Thursday, January 21, 2010

Dual Port Ethernet DUAL NIC PORTS.... How To Do This On A Home XP Computer?

DUAL NIC PORTS.... how to do this on a home XP computer? - dual port ethernet

in still trying to update my computer, and recently I saw on the Ethernet connectivity

I saw some motherboards out there with two Ethernet ports, and one speaks of two network cards on the computer have


My mother had a chip are integrated, that NIC, and I found lots of advice about cheap NIC

in question, I can work a hook of the IASB and then my integrated NIC NIC and my advice together? You can even send all the packets twice with a single NIC

I've also head of people, a network adapter to use for free, and another for downloading


Is it possible on a Windows XP Home Edition with integrated NIC

The NCI now have is a Broadcom NetXtreme 57XX Gigabit

2 comments:

Kevin said...

You can have two or more network interface cards. I currently have a 10/100 NIC built into my motherboard and 10/100/1000 network adapter in a PCI slot, and both the function of each link as a separate network. When I connected to a USB network adapter that could have a third network contact if I wanted to be.

Note that the two network cards do not pretend to do together to double your bandwidth, or loading and unloading, as you suggest.

If the speed of your LAN, I suggest you have a 10/100/1000 NIC and raise the router, which has a network switch 10/100/1000 built as well. Note that if you can not increase your local traffic only, the speed of traffic on the other side of the router or your download speeds up the router for this question.

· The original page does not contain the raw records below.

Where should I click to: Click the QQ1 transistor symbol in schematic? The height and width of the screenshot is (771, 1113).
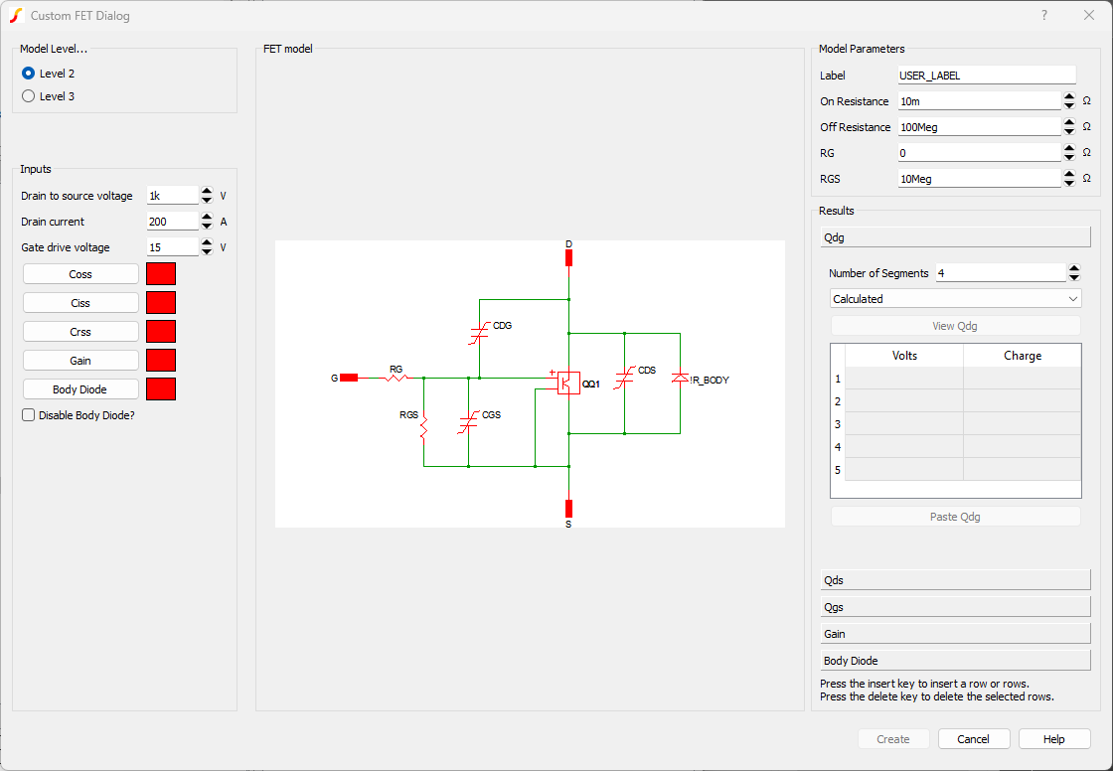567,383
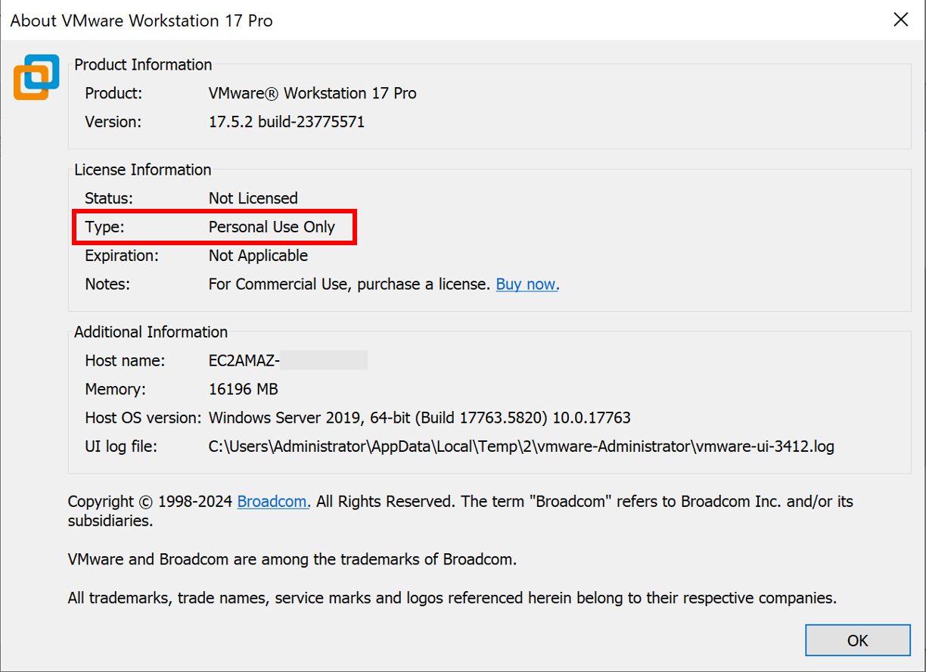Viewport: 926px width, 672px height.
Task: Select the UI log file path
Action: pyautogui.click(x=521, y=446)
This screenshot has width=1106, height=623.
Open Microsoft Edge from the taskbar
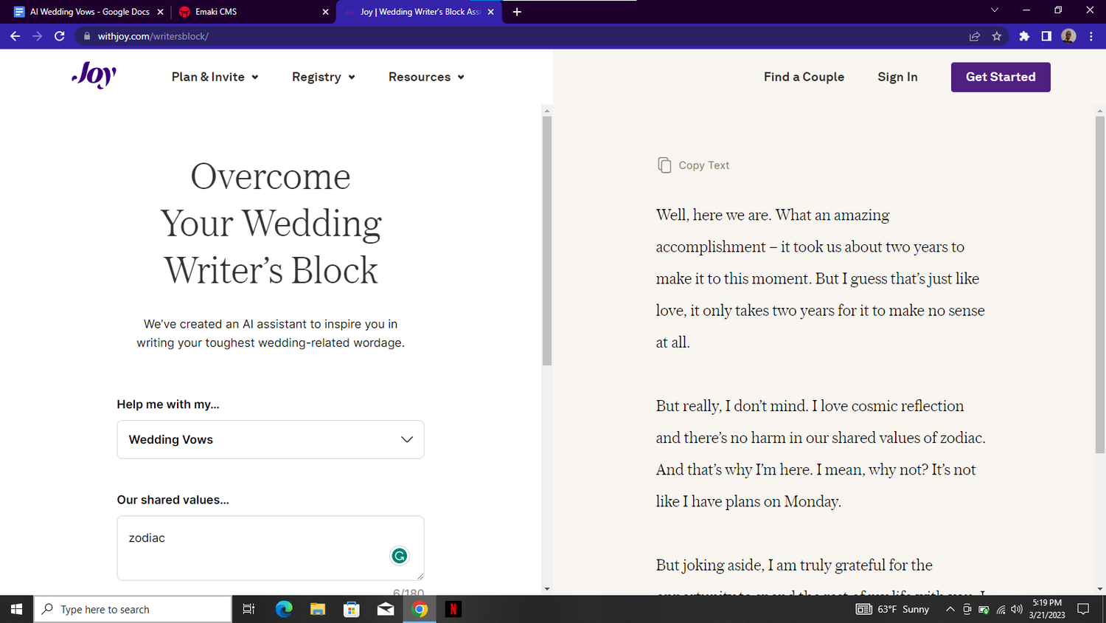[x=284, y=609]
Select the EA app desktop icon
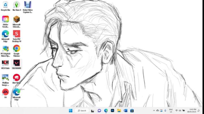 [5, 92]
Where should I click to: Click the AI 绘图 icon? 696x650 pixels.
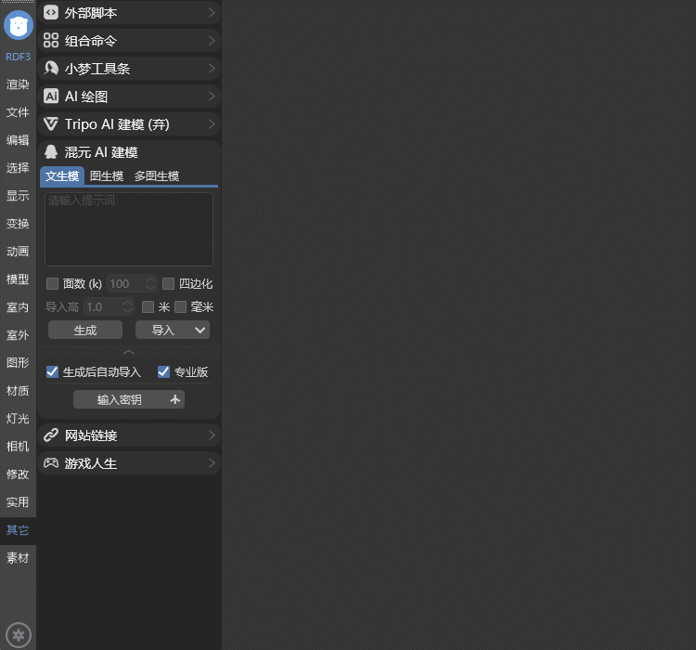point(51,97)
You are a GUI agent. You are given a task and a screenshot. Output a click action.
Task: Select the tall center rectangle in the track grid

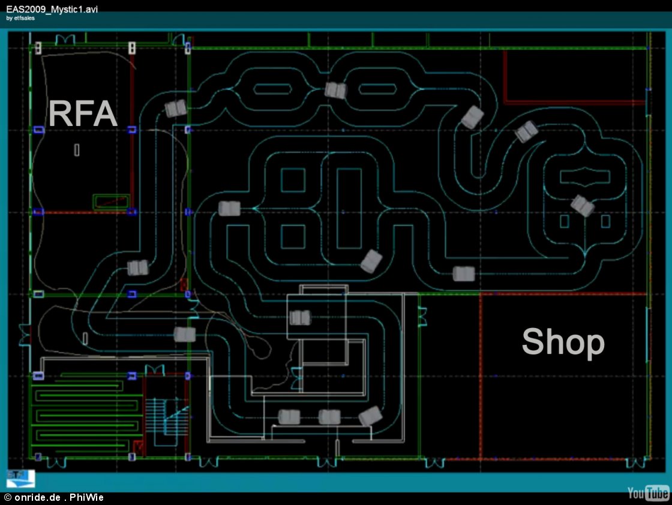[x=349, y=208]
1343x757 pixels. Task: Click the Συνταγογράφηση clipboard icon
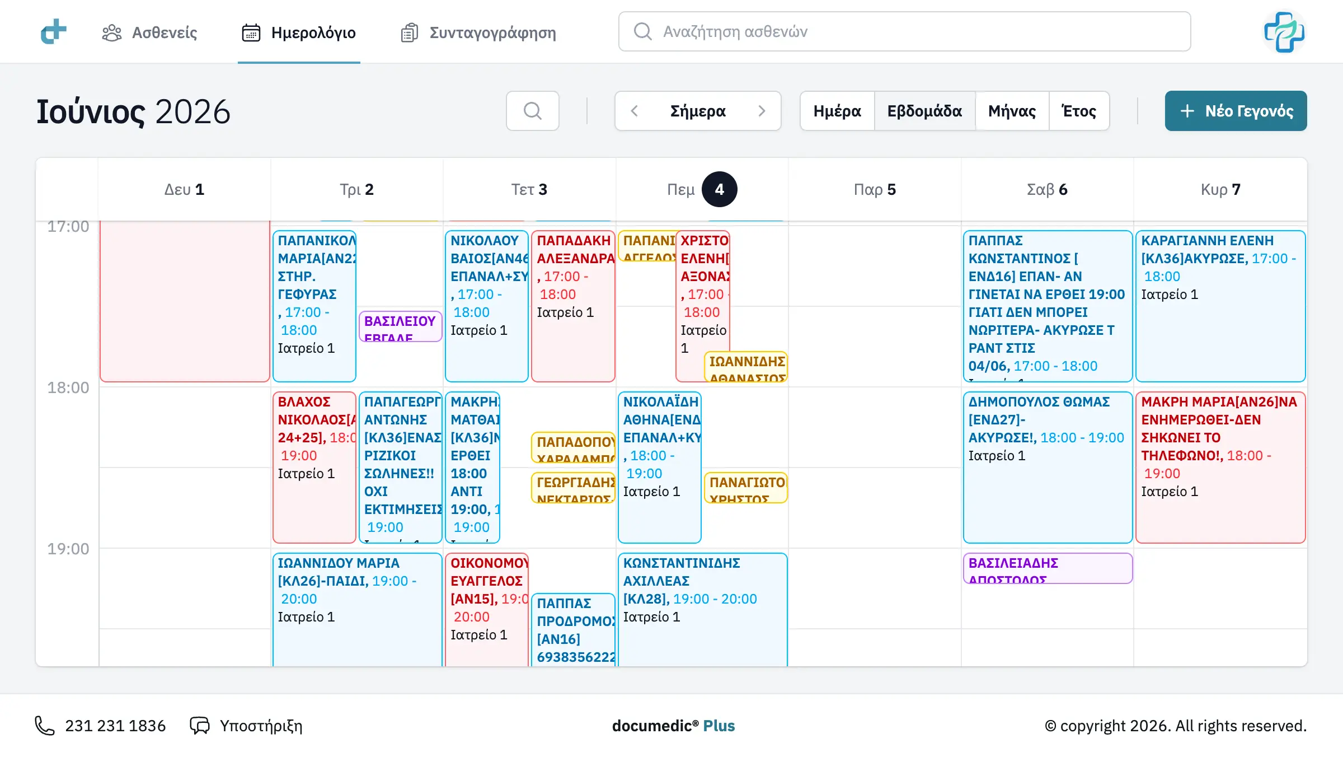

If you try to increase your speed internet buy with your ISP for more bandwidth. In many cases, not only can you increase your download speed but upload speed. You can even on a T1 line with MS, if you own the Internet --EED and the traffic is so important to you.

ngufra said...

She put two network cards.
If you are in the middle, you will not increase performance. May worsen conflicts.

It is generally useful if your computer as a gateway. A network adapter that connect to the DSL modem and the other internal to your network. use a computer to filter packets and register what is happening inside or outside.
Or you have three NICs: conencted a DSL modem and use the other to a cable modem and to be able to provide more bandwidth and reliability of your network (if the soil is a link back) easier with the ports of a dual-WAN router defiance.


I do not see why XP does not allow multiple network adapters.